On 23/02/17 08:59, Chris Wilson wrote:
> I915_RESET_IN_PROGRESS is being used for both signaling the requirement
> to i915_mutex_lock_interruptible() to avoid taking the struct_mutex and
> to instruct a waiter (already holding the struct_mutex) to perform the
> reset. To allow for a little more coordination, split these two meaning
> into a couple of distinct flags.
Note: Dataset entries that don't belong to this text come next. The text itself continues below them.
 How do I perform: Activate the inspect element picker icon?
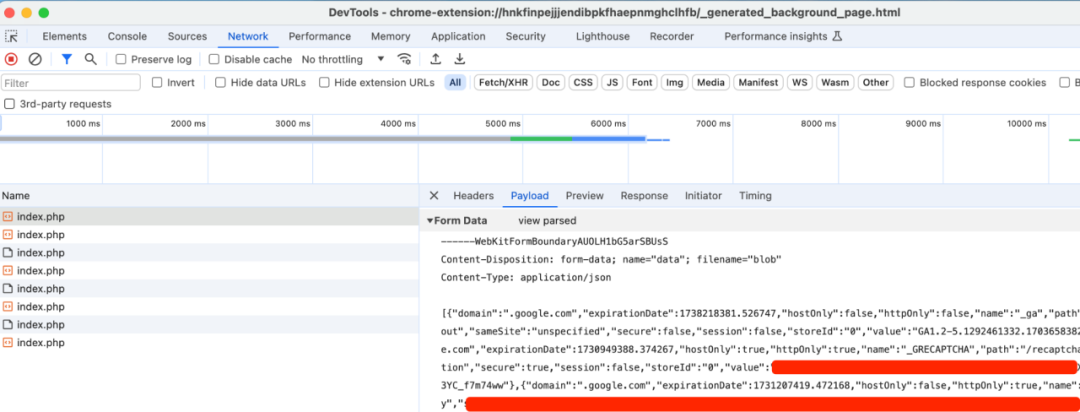pos(12,37)
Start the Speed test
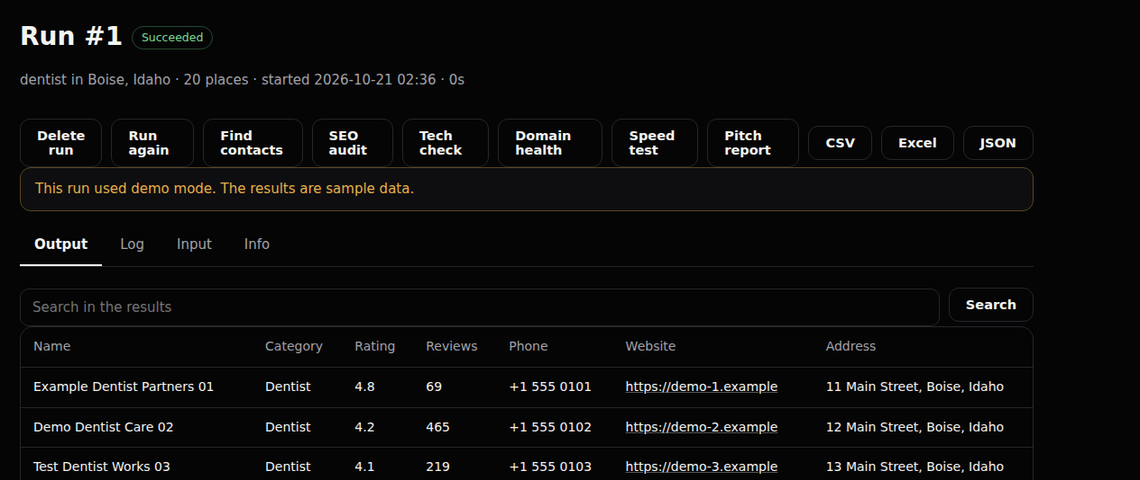The width and height of the screenshot is (1140, 480). click(654, 143)
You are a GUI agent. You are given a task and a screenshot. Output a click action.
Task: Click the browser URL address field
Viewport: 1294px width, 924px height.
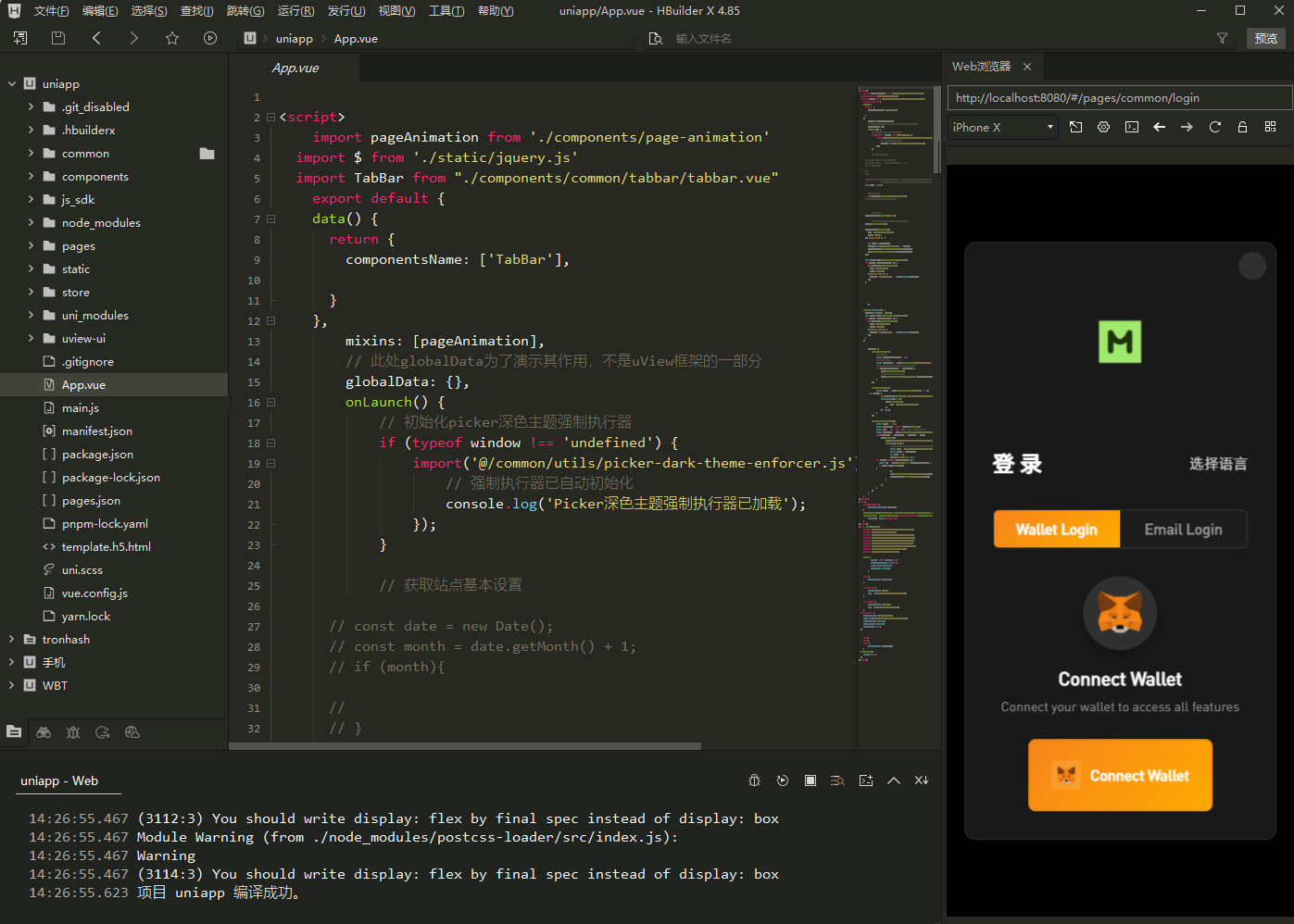[x=1118, y=98]

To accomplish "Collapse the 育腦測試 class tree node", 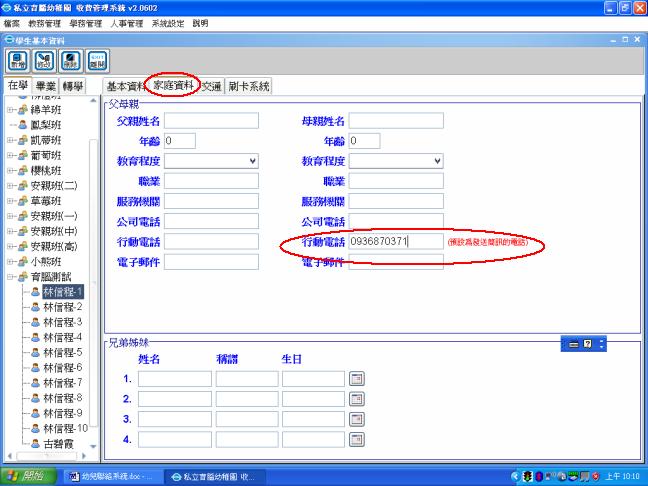I will click(x=9, y=277).
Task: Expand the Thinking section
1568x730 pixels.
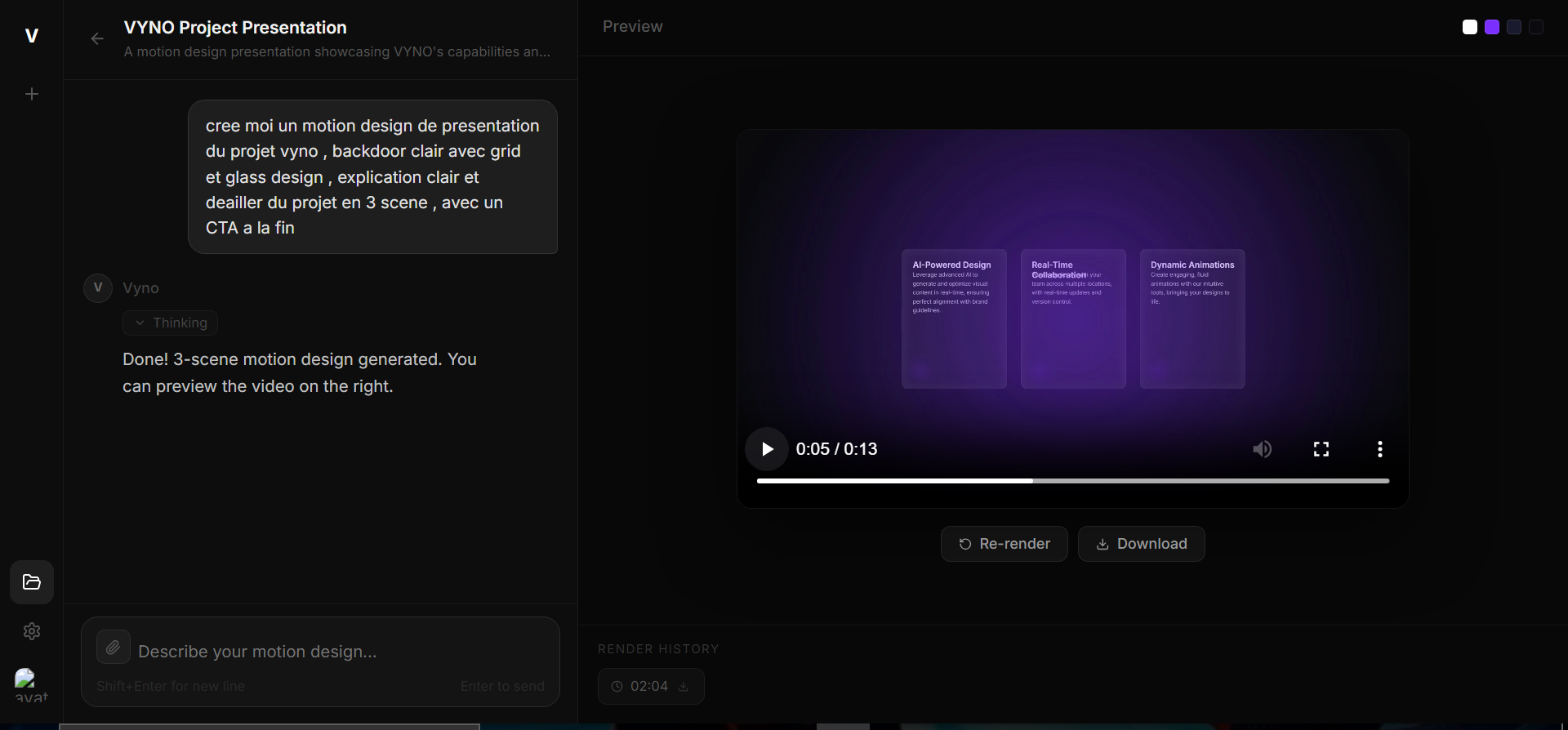Action: pos(170,323)
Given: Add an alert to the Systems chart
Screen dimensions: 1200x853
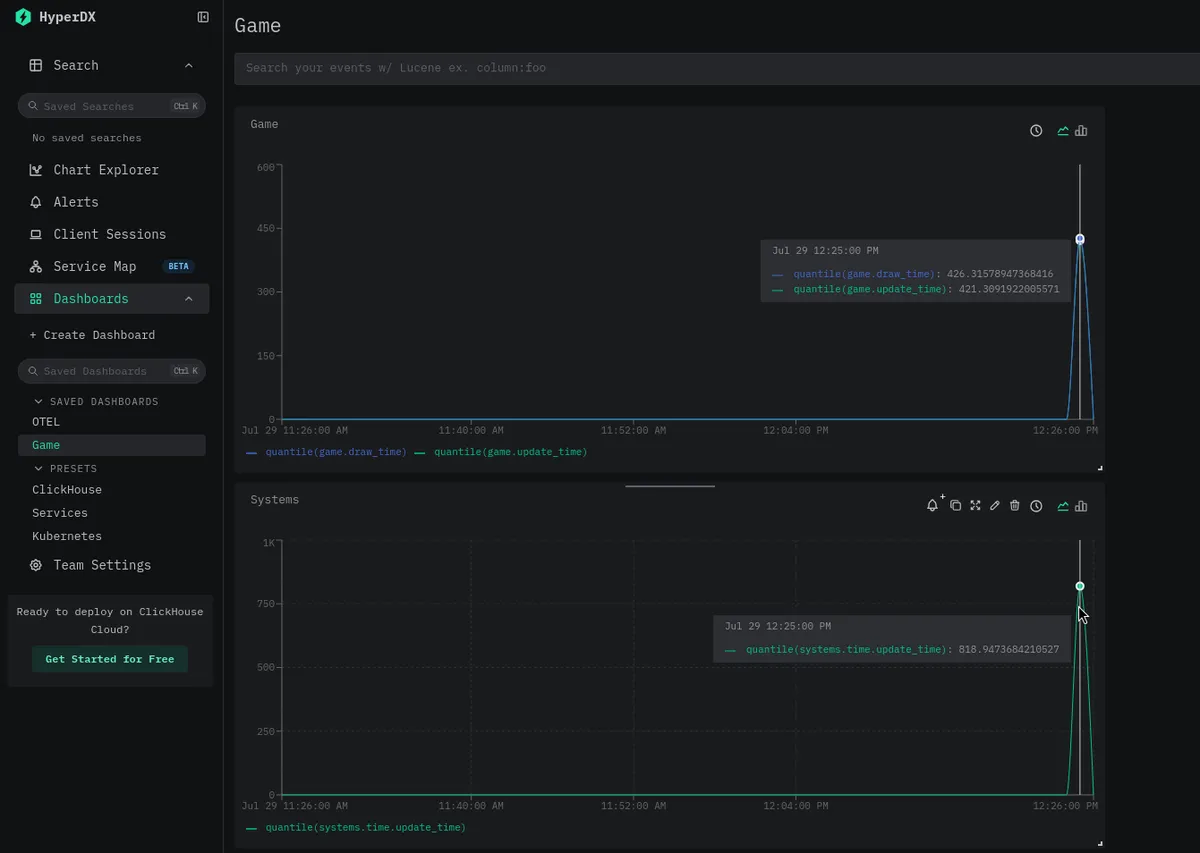Looking at the screenshot, I should pyautogui.click(x=934, y=505).
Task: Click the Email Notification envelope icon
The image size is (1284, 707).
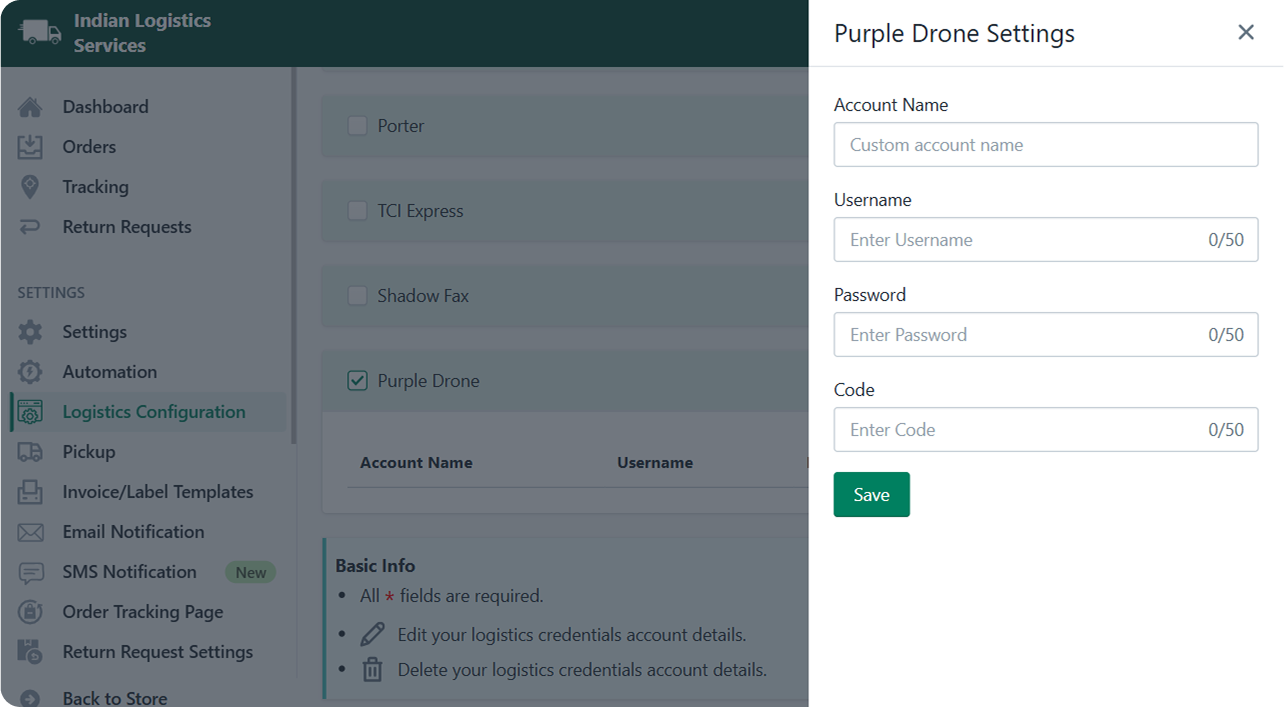Action: (x=30, y=532)
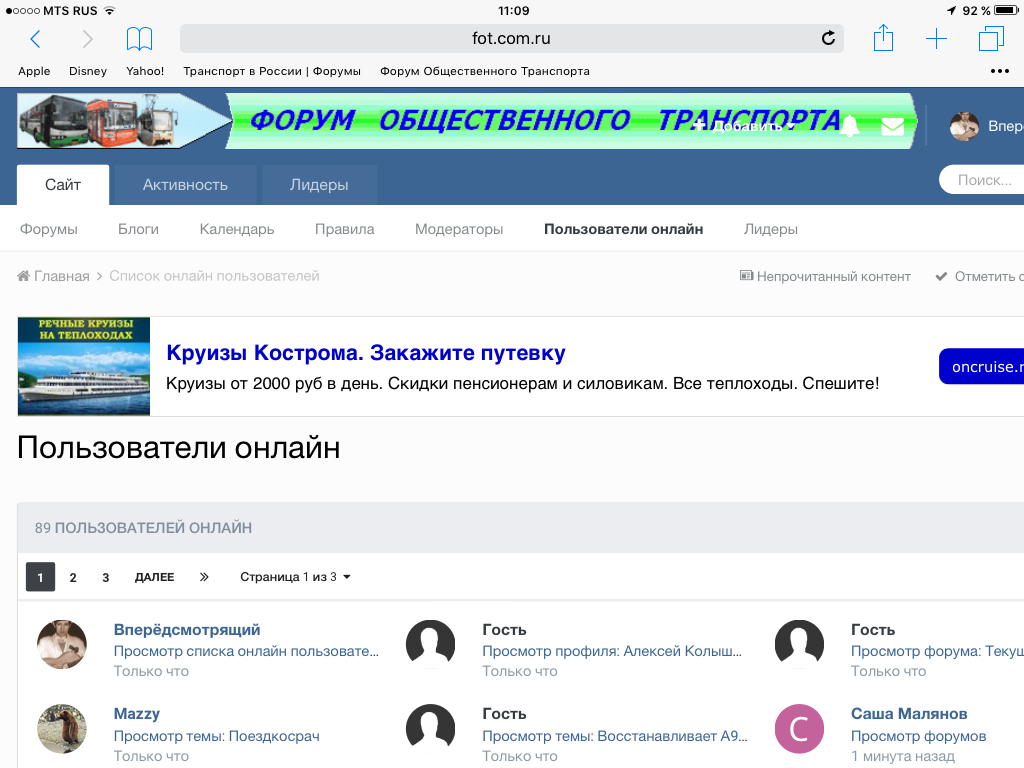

I915_RESET_BACKOFF tells
> i915_mutex_lock_interruptible() not to acquire the mutex and
> I915_RESET_HANDOFF tells the waiter to call i915_reset().
>
> Signed-off-by: Chris Wilson <chris at chris-wilson.co.uk>
> ---
> This is part of a much bigger problem to try and restore the balance
> between atomic modeset and resets. However, now that the waiter has
> been revamped, this patch should help us ease forward with TDR.
> -Chris
> ---

...

> diff --git a/drivers/gpu/drm/i915/i915_drv.h b/drivers/gpu/drm/i915/i915_drv.h
> index eed9ead1b592..7e9b1a008134 100644
> --- a/drivers/gpu/drm/i915/i915_drv.h
> +++ b/drivers/gpu/drm/i915/i915_drv.h


reset_count will have a stale comment now, i.e.:

@@ -1558,7 +1558,7 @@ struct i915_gpu_error {
          *
          * This is a counter which gets incremented when reset is 
triggered,
          *
-        * Before the reset commences, the I915_RESET_IN_PROGRESS bit is set
+        * Before the reset commences, the I915_RESET_BACKOFF bit is set
          * meaning that any waiters holding onto the struct_mutex should
          * relinquish the lock immediately in order for the reset to start.
          *


> @@ -1578,8 +1578,33 @@ struct i915_gpu_error {
>          */
>         unsigned long reset_count;
>
> +       /**
> +        * flags: Control various stages of the GPU reset
> +        *
> +        * #I915_RESET_BACKOFF - When we start a reset, we want to stop any
> +        * other users acquiring the struct_mutex. To do this we set the
> +        * #I915_RESET_BACKOFF bit in the error flags when we detect a reset
> +        * and then check for that bit before acquiring the struct_mutex (in
> +        * i915_mutex_lock_interruptible()?). I915_RESET_BACKOFF serves a
> +        * secondary role in preventing two concurrent global reset attempts.
> +        *
> +        * #I915_RESET_HANDOFF - To perform the actual GPU reset, we need the
> +        * struct_mutex. We try to acquire the struct_mutex in the reset worker,
> +        * but it may be held by some long running waiter (that we cannot
> +        * interrupt without causing trouble). Once we are ready to do the GPU
> +        * reset, we set the I915_RESET_HANDOFF bit and wakeup any waiters. If
> +        * they already hold the struct_mutex and want to participate they can
> +        * inspect the bit and do the reset directly, otherwise the worker
> +        * waits for the struct_mutex.
> +        *
> +        * #I915_WEDGED - If reset fails and we can no longer use the GPU,
> +        * we set the #I915_WEDGED bit. Prior to command submission, e.g.
> +        * i915_gem_request_alloc(), this bit is checked and the sequence
> +        * aborted (with -EIO reported to userspace) if set.
> +        */
>         unsigned long flags;
> -#define I915_RESET_IN_PROGRESS 0
> +#define I915_RESET_BACKOFF     0
> +#define I915_RESET_HANDOFF     1
>  #define I915_WEDGED            (BITS_PER_LONG - 1)
>
>         /**

I've been looking fwd this change,


Acked-by: Michel Thierry <michel.thierry at intel.com>